Effets secondaires indésirables des médicaments : Analyse des facteurs chimiques et biologiques

Abstract

Adverse drug reactions (ADRs) represent a major public health challenge today, due to their frequency, severity, and sometimes unpredictable nature. Understanding the underlying mechanisms of their occurrence is essential for better prevention and management. This study explores the various factors involved in ADRs, distinguishing those related to the intrinsic properties of the drug—such as affinity, selectivity, chemical structure, and the formation of reactive metabolites—from patient-specific factors, including age, sex, microbiota, physiological state, and genetic variations. In the pursuit of pharmacological safety, bioinformatics tools are playing an increasingly central role. In silico approaches, particularly QSAR models, pharmacophore modeling, and molecular docking, enable the prediction of pharmacokinetic and toxicological properties of developing molecules.
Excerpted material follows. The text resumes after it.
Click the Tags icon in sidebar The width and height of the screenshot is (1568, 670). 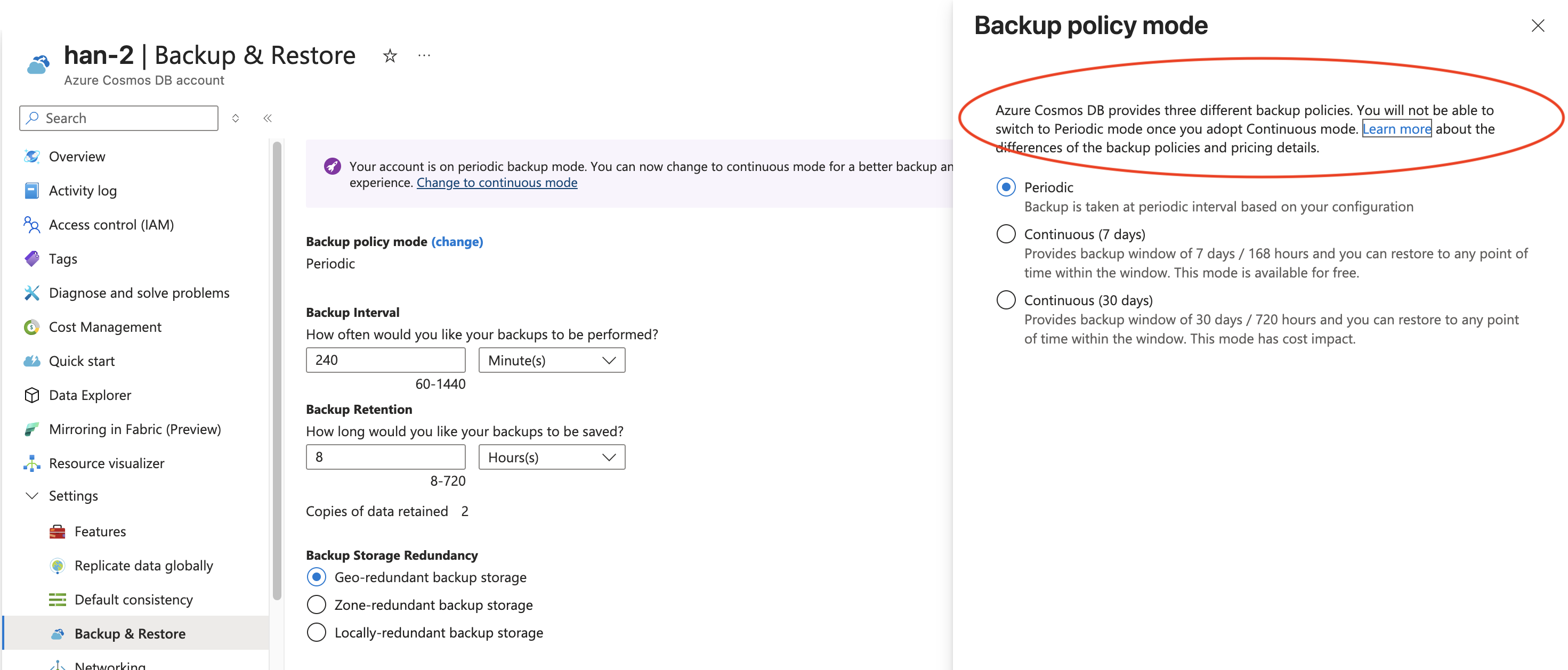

These technologies make it possible to identify risks early and optimize drug candidate design from the preclinical stages. Finally, several strategies are emerging to reduce the incidence of ADRs: personalized treatments, microbiota modulation, and the integration of pharmacogenomics, which paves the way for therapies tailored to patients’ genetic profiles. These approaches converge toward a more personalized medicine model, where drug safety and efficacy rely on a global and multidisciplinary vision.